EXERCISE SET
• a. Print the part of the interview that begins at the words "RHRC: You have" and stops after the words "all these issues.".
• b. Proceed with the interview, picking up from its final sentence.

PASSAGE FOR REVIEW
★ ★ ★ ★
Today [a pregnant candidate for city council in Minnesota] wrote to me. She has been getting a lot of negative backlash as well. I wrote her back, encouraging her to keep going with her campaign, because she’ll definitely add to the debate. There is a group of women out there that have taken on the feat of running for political office while being pregnant.
RHRC: Recently, a labor and delivery ward at the North Central Bronx Medical Center was closed with three days’ advance notice, and you chose to speak out about it. Why is this an issue for the entire community and not just the women who had been planning to deliver there?
RB: Just being in New York City period, there are a lot of hospitals that are closing. It doesn’t mean the need isn’t there. Women need access to basic quality health services. This goes to a larger issue of where are the priorities when it comes to providing health-care services in New York City. In the Bronx, there aren’t many hospitals to begin with. To lose such a major service, it will diminish services to women and families and children. We need to see how we can keep the services open.
RHRC: You have a background as the executive director of the Northern Manhattan Coalition for Immigrant Rights. How do you see immigration and racial justice issues intersecting with the representation of pregnant women and new mothers in public life?
RB: What I’ve seen in terms of my experiences living in the Bronx, being a woman of color, having been in immigration services, is that there really is a critical need to do a lot more education around birth, around diet, what are the rights of the mother if she is going into a hospital to give birth. The Bronx is one of the poorest communities in New York state and has the highest rate of single mothers as well. The Bronx is like ground zero of all these issues.
RHRC: Some of the issues you are campaigning on include prioritizing full-time pre-kindergarten in the city’s budget, food justice, and affordable apartment buildings. How, if anything, do you think being a new single mother gives you insight into these issues?
★ ★ ★ ★
[Pixel coordinate grounding data]
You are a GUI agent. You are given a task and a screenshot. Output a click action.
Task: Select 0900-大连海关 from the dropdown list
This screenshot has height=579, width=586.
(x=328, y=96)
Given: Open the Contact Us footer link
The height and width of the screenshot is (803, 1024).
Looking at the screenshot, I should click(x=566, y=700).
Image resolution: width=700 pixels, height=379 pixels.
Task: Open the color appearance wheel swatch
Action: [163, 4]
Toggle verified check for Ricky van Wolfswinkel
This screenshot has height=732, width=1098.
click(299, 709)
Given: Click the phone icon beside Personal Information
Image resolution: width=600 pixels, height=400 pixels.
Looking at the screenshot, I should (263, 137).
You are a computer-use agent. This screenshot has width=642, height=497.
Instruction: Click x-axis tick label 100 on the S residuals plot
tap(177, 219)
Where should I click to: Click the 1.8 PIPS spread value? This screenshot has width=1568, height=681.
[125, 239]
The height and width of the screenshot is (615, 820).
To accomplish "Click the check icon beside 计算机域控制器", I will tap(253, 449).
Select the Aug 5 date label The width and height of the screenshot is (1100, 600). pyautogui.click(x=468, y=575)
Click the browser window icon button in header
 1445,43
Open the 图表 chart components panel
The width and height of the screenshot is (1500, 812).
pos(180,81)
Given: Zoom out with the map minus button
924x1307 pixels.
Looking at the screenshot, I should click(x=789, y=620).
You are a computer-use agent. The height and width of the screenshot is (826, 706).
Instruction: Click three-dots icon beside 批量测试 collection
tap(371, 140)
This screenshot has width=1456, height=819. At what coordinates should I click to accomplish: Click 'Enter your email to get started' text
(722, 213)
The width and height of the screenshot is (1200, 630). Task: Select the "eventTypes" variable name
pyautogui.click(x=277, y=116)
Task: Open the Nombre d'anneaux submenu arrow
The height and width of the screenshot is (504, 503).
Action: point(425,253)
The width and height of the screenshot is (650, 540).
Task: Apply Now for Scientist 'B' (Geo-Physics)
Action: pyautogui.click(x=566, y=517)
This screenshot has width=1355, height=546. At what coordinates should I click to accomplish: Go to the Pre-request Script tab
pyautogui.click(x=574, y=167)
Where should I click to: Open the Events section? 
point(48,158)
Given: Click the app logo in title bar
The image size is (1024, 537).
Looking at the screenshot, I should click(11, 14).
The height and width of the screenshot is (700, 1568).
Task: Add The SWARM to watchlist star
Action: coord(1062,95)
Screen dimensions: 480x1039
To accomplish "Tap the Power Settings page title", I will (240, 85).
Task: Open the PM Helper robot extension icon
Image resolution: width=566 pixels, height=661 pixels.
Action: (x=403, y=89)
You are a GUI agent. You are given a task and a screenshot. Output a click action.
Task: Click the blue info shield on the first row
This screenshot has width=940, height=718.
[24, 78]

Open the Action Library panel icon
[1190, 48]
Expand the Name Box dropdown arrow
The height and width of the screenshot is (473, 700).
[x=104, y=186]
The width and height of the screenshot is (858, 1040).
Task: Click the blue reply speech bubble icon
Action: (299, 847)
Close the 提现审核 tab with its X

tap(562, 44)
★ ★ ★ ★
ANSWERS BELOW
• a.
RHRC: You have a background as the executive director of the Northern Manhattan Coalition for Immigrant Rights. How do you see immigration and racial justice issues intersecting with the representation of pregnant women and new mothers in public life?
RB: What I’ve seen in terms of my experiences living in the Bronx, being a woman of color, having been in immigration services, is that there really is a critical need to do a lot more education around birth, around diet, what are the rights of the mother if she is going into a hospital to give birth. The Bronx is one of the poorest communities in New York state and has the highest rate of single mothers as well. The Bronx is like ground zero of all these issues.

• b.
RB: I’ve been a new mother for only like 20 days, so I’m definitely learning every minute and every moment, but I’ve been doing community work for over 15 years, and I’m very sensitive to the issues of the constituents in my community. There is a lot of need for being able to provide resources for the family. A lot of women in the Bronx struggle with getting child care, wanting the best food for their kids. They are the ones making all the decisions in the lives of their children, so it’s even more important. I do want to work on the quality of pre-k for kids in the Bronx. The Bronx has some of the highest dropout rates in the city, and there have been school closures from elementary schools to high schools. There’s a lot of work that needs to be done to ensure that kids get the quality education that they need to be successful in the future. Definitely, I will become more aware as my daughter grows up in the Bronx.
RHRC: One of your opponents congratulated you on the birth of your daughter and then said he hoped you had the “time-management skills” to raise a baby and run a campaign. How will you explain this statement to your daughter when she is older?
RB: I’ll tell her I managed my time quite well, thank you very much. It is a delicate balance, especially with a newborn, but it’s happening! It’s a matter of just doing it. Campaigns are campaigns, whether you have a child or not.
RHRC: Based on your experiences, do you have any advice for others who may be thinking about running for public office and starting a family?
RB: You have to be ready at all levels—I mean emotionally, spiritually, financially—to be able to take that plunge in both areas. If you’re planning on doing them at the same time, even more. Enlist the support of people closest to you, whether it’s your family or your friends. People can encourage you. You can encourage yourself, but it really matters to have that support system around you. Don’t be scared. Just go for it. There is nothing to lose. There is nothing to lose in running for office and starting your family.